▸ STATED PROBLEM 1:
Answer these from the nominees passage:
(a) Which fire does Fire Weather use as a window to a future of climate catastrophe?
(b) Where and when is The End of Drum-Time set?
(c) In how many notes does Christina Sharpe build her collage in Ordinary Notes?

───── EXTRACT TO READ

The other nominees are Aaliyah Bilal’s debut short story collection Temple Folk, which considers the Black Muslim experience in America; the 2010 Pulitzer-winner Paul Harding’s novel This Other Eden, an inventive history of a mixed-race fishing community off the coast of Maine from the 1700s through the early 1900s; and Hanna Pylväinen’s The End of Drum-Time, a romance between a Lutheran minister’s daughter and a native Sámi reindeer herder set in 1850s Scandinavia.

In nonfiction, historian Ned Blackhawk’s The Rediscovery of America: Native Peoples and the Unmaking of US History refigures five centuries of history to argue that Indigenous peoples have played an essential role in the development of American democracy. The journalist John Vaillant’s Fire Weather: A True Story from a Hotter World uses the 2016 Fort McMurray fire in central Canada as a window to a future of climate catastrophe. In We Could Have Been Friends, My Father and I: A Palestinian Memoir, the attorney and activist Raja Shehadeh investigates his complicated relationship with his father, a Palestinian human rights activist who was assassinated in 1985; in Liliana’s Invincible Summer: A Sister’s Search for Justice, Cristina Rivera Garza travels to Mexico City to reclaim the case file for her sister’s unsolved murder 30 years ago. And in Ordinary Notes, Christina Sharpe stitches a collage of the Black American experience in 248 notes.

──────────

▸ STATED PROBLEM 2: Reproduce the records line for line, from the line containing "Toggle the Period" through the line containing "[x=175, y=117]", both included.

───── GIVEN ENTRIES

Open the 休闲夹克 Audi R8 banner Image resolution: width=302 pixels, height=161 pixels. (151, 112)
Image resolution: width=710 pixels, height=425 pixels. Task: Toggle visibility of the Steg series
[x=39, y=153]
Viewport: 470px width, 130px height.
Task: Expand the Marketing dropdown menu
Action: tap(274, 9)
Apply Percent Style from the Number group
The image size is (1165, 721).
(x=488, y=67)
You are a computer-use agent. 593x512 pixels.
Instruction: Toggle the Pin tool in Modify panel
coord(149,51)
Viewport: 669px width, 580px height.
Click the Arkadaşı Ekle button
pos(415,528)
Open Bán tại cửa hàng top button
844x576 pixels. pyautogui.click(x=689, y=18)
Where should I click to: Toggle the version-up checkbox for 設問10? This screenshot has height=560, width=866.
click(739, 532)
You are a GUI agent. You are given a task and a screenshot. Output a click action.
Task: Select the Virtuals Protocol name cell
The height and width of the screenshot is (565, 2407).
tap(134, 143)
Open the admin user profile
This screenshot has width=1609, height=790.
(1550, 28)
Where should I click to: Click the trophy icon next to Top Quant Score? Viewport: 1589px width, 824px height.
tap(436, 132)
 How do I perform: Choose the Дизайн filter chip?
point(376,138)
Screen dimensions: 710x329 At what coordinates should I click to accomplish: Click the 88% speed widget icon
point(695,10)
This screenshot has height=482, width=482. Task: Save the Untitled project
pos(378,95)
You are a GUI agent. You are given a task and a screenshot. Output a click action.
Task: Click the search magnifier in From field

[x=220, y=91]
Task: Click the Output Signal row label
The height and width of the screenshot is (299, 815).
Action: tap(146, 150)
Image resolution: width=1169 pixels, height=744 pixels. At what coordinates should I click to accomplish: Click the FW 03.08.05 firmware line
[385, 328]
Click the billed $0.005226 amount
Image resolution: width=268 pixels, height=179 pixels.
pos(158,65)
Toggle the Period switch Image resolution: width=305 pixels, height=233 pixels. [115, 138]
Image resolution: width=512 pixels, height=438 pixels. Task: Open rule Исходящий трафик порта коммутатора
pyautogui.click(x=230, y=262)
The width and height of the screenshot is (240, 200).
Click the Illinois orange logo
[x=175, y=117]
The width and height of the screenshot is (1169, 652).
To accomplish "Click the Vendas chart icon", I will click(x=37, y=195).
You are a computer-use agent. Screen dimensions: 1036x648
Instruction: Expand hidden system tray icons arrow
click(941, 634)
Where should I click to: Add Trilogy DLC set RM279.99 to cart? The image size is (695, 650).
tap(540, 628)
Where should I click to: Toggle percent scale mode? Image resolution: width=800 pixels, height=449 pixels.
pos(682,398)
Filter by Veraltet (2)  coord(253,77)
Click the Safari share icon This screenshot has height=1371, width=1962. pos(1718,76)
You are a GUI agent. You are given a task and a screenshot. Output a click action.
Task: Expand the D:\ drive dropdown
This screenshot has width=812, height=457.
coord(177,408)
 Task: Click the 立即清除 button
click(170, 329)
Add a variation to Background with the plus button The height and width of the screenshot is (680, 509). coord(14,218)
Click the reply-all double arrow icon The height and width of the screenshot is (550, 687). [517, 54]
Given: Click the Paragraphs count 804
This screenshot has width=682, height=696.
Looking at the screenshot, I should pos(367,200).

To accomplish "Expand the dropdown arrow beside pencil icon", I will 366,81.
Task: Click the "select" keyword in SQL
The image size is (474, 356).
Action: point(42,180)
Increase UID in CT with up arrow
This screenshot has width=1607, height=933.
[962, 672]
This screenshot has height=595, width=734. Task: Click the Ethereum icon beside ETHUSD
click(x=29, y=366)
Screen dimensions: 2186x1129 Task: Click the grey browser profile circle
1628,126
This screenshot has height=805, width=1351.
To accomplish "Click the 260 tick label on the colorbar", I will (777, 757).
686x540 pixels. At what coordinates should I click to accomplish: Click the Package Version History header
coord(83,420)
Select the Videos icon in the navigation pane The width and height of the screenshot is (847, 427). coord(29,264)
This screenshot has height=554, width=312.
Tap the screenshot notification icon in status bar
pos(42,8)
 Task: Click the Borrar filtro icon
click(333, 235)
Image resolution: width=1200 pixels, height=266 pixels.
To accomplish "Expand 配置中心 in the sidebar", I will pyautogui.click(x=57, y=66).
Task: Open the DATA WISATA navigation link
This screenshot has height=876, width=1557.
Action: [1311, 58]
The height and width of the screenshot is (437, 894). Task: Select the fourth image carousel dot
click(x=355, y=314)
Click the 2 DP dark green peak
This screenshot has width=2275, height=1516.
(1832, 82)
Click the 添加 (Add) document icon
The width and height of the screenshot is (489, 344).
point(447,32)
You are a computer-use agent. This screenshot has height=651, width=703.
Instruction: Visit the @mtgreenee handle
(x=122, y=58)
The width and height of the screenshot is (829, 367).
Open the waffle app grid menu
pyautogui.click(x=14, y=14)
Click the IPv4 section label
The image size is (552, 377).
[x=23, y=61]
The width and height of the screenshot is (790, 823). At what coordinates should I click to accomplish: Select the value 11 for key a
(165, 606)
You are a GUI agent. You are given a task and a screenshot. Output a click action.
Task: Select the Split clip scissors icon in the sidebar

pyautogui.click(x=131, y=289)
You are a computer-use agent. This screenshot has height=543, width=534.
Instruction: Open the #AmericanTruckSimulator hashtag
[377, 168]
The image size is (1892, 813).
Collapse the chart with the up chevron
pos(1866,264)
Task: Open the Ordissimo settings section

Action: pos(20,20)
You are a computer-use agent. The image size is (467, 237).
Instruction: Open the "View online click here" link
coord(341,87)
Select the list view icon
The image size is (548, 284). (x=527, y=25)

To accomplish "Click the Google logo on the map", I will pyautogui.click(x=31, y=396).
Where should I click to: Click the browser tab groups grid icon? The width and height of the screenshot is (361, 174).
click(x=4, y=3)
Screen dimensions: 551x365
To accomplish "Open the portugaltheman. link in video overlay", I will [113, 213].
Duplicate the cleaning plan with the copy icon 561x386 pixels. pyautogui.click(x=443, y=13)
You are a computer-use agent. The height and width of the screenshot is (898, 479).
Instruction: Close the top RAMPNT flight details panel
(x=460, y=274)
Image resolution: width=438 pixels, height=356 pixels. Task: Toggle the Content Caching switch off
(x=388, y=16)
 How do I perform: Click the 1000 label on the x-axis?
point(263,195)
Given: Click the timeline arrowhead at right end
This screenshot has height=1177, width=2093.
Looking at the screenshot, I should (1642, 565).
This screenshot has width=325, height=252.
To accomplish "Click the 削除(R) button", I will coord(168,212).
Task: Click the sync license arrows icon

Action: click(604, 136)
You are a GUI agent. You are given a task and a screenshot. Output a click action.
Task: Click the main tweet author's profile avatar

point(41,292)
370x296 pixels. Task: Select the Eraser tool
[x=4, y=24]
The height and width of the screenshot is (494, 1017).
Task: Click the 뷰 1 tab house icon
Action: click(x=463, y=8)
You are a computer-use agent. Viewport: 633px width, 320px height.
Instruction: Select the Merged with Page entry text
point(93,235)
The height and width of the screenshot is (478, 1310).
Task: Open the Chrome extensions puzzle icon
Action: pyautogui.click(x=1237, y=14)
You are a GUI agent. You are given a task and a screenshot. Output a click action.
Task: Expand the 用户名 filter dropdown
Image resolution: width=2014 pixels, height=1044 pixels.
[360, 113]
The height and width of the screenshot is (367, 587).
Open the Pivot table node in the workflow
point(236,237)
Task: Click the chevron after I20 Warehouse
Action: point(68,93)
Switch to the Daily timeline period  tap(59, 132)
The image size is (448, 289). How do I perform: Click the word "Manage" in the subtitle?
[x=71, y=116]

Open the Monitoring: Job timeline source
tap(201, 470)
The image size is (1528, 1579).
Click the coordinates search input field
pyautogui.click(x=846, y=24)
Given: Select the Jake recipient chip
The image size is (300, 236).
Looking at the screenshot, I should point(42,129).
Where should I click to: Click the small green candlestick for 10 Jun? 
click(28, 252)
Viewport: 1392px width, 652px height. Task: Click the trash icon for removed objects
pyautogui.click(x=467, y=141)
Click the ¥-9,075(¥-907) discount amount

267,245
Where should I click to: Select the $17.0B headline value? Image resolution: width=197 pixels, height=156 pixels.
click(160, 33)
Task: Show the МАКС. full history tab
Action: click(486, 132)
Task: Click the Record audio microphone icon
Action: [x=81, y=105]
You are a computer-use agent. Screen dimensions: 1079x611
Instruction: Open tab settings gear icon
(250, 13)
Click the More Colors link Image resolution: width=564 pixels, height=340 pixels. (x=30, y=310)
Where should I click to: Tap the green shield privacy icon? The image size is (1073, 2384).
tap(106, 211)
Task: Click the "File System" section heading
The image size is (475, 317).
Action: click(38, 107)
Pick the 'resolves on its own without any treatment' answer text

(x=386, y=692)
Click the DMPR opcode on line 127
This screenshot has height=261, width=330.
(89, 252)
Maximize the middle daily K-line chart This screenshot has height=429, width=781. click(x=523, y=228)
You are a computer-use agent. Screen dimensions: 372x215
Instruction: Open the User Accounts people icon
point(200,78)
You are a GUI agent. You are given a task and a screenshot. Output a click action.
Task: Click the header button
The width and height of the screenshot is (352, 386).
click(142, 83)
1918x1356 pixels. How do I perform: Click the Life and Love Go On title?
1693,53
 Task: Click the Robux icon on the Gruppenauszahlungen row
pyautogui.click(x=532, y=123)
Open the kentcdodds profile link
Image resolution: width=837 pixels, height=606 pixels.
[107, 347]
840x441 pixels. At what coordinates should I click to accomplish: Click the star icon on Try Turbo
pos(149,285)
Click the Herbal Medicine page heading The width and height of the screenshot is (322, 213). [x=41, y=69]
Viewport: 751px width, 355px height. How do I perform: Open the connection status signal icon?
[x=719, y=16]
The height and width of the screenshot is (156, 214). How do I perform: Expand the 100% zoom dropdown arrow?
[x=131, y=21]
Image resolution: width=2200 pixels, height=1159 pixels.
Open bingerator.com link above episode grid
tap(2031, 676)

──────────

▸ FINAL RESULT 1:
(a) The 2016 Fort McMurray fire in central Canada.
(b) In 1850s Scandinavia.
(c) 248 notes.

▸ FINAL RESULT 2:
Toggle the Period switch Image resolution: width=305 pixels, height=233 pixels. [115, 138]
Image resolution: width=512 pixels, height=438 pixels. Task: Open rule Исходящий трафик порта коммутатора
pyautogui.click(x=230, y=262)
The width and height of the screenshot is (240, 200).
Click the Illinois orange logo
[x=175, y=117]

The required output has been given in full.